Le rire. Le personnage d’Oskar, à la manière d’un clown, met bien quinze minutes à sortir un paquet de bonbons de sa poche et à l’y remettre. Le ridicule du personnage était pourtant déjà dessiné à coup de postiche ventrale proéminente et démarche affreusement chaloupée. On comprend bien ensuite, quand la protagoniste Marianne apparaît toute de rouge vêtue, l’image : le pervers qui donne maladroitement des bonbons à la jeune fille en fleur… Oscar est un loup pour elle… mais cette maladresse et cette perversité ne vont pas de pair justement. On est loin du clown ou du mime que l’on a plaisir à voir s’embourber et se ré-embourber dans la durée et qui semble vouloir lui-même prolonger notre plaisir à la manière de Christian Hecq de la Comédie-Française dans Un fil à la patte.

Le choc esthétique. Longue pluie de confettis ou port répété de masques en carton traduisent le tragique dans lequel se débat Marianne mais aussi, dans une moindre mesure, chacun des personnages. Cette pluie offre un contraste très fort entre sa beauté et l’horreur de la situation ; elle intervient en effet au moment où Marianne, après avoir refusé d’épouser Oskar et de vivre une vie bourgeoise et commune, est en pleine déchéance, Quant aux masques (déjà présents dans sa mise en scène de La mission), ils rappellent évidemment ceux de la tragédie, indiquant également l’hypocrisie du monde et sa volonté de se mettre à distance de ce qu’il provoque. C’est beau mais si artificiel, si à côté du texte que l’on perd alors de vue…

Et tout est à l’envi.

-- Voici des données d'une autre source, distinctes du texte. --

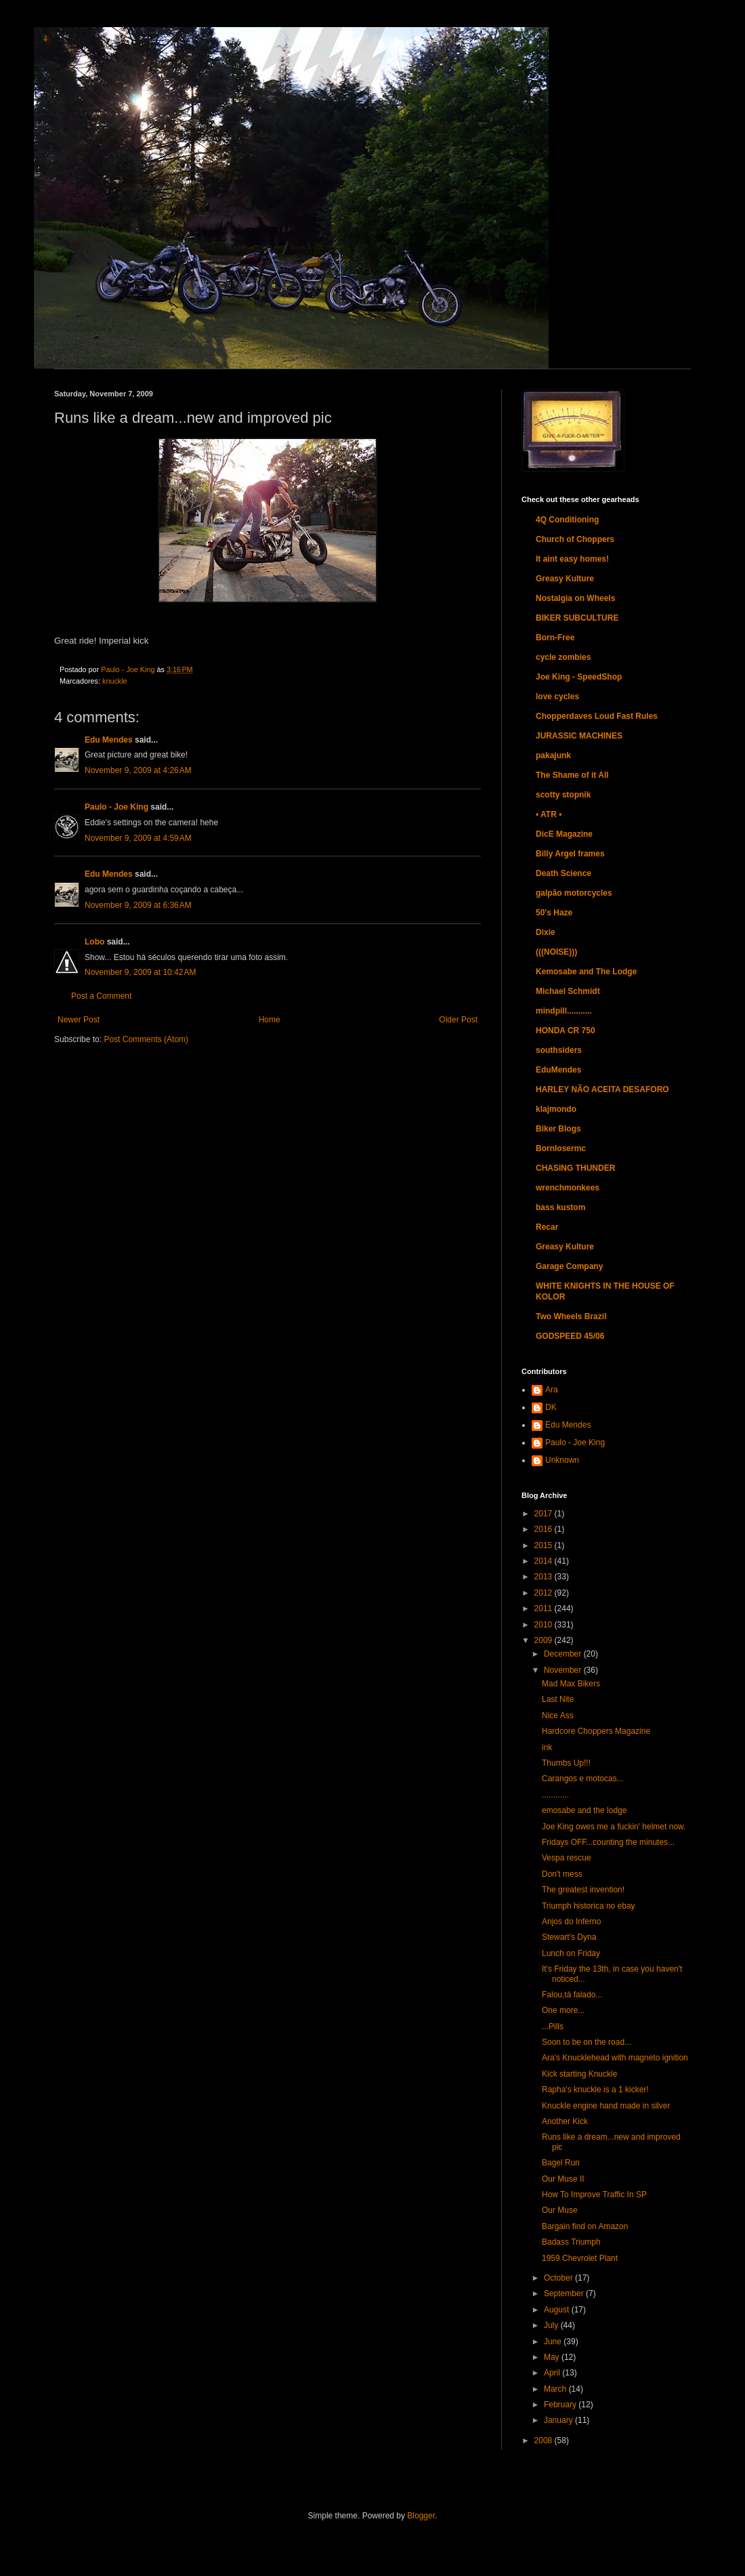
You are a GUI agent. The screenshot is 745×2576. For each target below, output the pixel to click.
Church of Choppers (575, 539)
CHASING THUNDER (575, 1168)
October (559, 2278)
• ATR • (548, 814)
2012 (544, 1593)
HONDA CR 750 (565, 1030)
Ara (551, 1389)
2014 (544, 1561)
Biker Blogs (558, 1129)
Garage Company (569, 1266)
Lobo (94, 942)
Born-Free (555, 637)
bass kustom (560, 1207)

On prend le temps de tout en dehors du texte et cela pourrait être très bien mais ce temps, pour installer les personnages par exemple, devient très vite longueur et lassitude parce que l’interaction entre les personnages souffre de ne pas être assez puissante, s’usant et s’érodant dans la répétition sans variation et sans fin des tête-à-tête post-défilés systématiques. Les comédiens sont pourtant bons et expressifs à souhait et c’est sans doute aussi pour cela que le temps semble long pour dire ce que l’on a compris dès le premier geste, dès la première expression, à la couleur et à la coupe du costume porté.

Le départ entre le texte et le hors texte est trop évident, trop sensible. Il semble que ce que Thalheilmer ajoute au texte est justement ajouté, superposé et indépendant du texte. Le divertissement redevient en effet avec lui un parfait synonyme de diversion : faire rire ou faire beau pour nous divertir, au sens premier du terme, ou pour seulement nous amadouer ?

Bref, ça pourrait fonctionner mais ça ne fonctionne pas.

Spectacle joué du 16 au 19 décembre 2014 au Théâtre de la Colline.